Saturday 21 May 2011

running and and quiet time, or running FROM quiet time??

So in the last month God has prompted me to really start making an effort to spend quality quiet time with him...  I will be honest and say that in the last month I have averaged about 3 days per week that this quiet time actually happens...  I think I put too much pressure on myself like "am I doing this right?"  When I do my quiet time I read my daily devotional called "hearing from God each morning" by Joyce Meyer.  its so practical!  anyhow, I read this and then I go to my bible and look up whatever the message was about today..  then I read and pray for about an hour...   then often If I am done before my little ladies wake up I shimmy right back into bed...  BAD IDEA!!  

Ok so on mornings that I dont get up and do my quiet time, the girls are basically my alarm clock.  but when I do not wake up before them I am such a crab!  I am NOT a morning person you can ask my mother and my husband...  they WILL NOT lie for me!   anyways I know that having my quiet time in the morning just makes my day go smoothly and YET I still resist!  

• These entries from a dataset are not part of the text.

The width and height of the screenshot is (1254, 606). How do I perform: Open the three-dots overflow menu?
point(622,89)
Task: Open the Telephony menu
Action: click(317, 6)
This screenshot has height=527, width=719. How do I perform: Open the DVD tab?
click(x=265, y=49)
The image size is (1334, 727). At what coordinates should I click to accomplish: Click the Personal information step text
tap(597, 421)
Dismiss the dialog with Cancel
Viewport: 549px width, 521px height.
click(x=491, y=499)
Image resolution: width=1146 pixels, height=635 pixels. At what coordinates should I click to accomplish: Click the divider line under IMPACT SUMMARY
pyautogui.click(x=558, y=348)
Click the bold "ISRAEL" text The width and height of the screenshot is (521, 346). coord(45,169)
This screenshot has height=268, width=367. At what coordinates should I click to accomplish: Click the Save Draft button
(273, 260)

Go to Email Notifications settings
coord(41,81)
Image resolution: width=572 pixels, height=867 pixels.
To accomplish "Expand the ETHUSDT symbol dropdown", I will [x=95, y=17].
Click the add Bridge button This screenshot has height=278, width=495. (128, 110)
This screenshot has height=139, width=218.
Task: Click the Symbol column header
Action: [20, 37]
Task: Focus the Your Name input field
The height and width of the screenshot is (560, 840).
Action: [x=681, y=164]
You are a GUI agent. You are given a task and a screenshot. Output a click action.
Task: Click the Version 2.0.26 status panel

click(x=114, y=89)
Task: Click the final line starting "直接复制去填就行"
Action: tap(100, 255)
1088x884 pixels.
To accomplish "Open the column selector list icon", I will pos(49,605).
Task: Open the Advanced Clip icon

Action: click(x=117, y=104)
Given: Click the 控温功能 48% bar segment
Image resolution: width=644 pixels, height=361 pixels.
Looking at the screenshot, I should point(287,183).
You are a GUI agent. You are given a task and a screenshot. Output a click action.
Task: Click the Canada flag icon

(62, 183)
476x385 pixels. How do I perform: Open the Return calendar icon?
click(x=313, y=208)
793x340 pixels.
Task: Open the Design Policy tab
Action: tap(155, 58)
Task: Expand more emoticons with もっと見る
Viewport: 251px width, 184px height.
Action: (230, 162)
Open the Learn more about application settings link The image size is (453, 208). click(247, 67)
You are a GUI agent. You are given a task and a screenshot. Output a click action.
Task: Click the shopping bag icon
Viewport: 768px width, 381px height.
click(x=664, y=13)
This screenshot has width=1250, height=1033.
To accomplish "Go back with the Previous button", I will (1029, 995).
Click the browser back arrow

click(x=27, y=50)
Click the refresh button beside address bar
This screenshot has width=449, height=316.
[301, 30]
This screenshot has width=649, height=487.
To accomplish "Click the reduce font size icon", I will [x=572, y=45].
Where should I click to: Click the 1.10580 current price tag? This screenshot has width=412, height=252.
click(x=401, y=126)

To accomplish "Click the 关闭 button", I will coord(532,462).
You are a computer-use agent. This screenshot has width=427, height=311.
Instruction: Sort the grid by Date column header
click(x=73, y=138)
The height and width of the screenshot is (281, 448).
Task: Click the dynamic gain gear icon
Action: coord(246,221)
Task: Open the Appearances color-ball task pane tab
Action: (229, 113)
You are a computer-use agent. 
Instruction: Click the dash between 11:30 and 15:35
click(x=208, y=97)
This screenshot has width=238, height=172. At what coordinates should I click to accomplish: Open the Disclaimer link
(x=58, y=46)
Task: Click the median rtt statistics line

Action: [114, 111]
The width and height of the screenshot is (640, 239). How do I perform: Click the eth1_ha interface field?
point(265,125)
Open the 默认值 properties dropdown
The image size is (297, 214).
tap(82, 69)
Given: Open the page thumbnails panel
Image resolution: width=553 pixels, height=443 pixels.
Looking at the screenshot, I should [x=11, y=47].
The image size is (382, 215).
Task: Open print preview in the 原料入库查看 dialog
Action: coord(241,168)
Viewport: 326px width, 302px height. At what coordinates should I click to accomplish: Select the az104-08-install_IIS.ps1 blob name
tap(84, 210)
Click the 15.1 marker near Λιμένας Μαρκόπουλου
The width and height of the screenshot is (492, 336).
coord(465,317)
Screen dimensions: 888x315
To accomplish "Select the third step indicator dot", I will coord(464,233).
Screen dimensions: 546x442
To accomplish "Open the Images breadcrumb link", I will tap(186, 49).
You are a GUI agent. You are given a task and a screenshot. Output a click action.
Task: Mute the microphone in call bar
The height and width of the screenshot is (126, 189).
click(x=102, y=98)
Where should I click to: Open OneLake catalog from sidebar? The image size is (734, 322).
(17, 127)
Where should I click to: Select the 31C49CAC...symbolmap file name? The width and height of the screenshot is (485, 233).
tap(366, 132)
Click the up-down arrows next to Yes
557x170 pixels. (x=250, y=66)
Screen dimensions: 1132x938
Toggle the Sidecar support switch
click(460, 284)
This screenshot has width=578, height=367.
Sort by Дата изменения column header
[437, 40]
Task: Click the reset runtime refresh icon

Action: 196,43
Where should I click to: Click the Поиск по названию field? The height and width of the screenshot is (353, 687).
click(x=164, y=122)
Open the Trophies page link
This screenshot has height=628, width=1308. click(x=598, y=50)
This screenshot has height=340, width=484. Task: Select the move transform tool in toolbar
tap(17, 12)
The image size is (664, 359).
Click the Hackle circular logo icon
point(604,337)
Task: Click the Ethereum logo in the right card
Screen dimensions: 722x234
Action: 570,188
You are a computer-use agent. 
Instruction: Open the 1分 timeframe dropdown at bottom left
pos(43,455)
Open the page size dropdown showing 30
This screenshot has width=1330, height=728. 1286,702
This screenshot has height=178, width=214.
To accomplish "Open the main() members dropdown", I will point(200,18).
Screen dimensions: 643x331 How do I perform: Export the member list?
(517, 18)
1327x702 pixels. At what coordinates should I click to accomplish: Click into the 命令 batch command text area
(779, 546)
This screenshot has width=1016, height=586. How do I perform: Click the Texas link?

now onto the running...  right now my husband and I are both training for a half marathon.  it will be my 4th and his 5th one so we have done this training thing a few times now...  but for me, I now have a nursing baby..  who by the way is 6 months old and is still NOT sleeping through the night...  YIKES!  well when I get ready for my long run I always have to take into account my little bug, so typically I wake up at about 4 am and fee d her and let my body wake up and then start running by 5:00 AM.  well this morning,  she happened to wake up at about 3:30 to feed so I just laid back down when I was done nursing and set my alarm for 4:30.  THEN I snoozed it 2 times!  so now I am up and out of by dressed and off running all in 10 minutes....  all of this = NO BUENO!! 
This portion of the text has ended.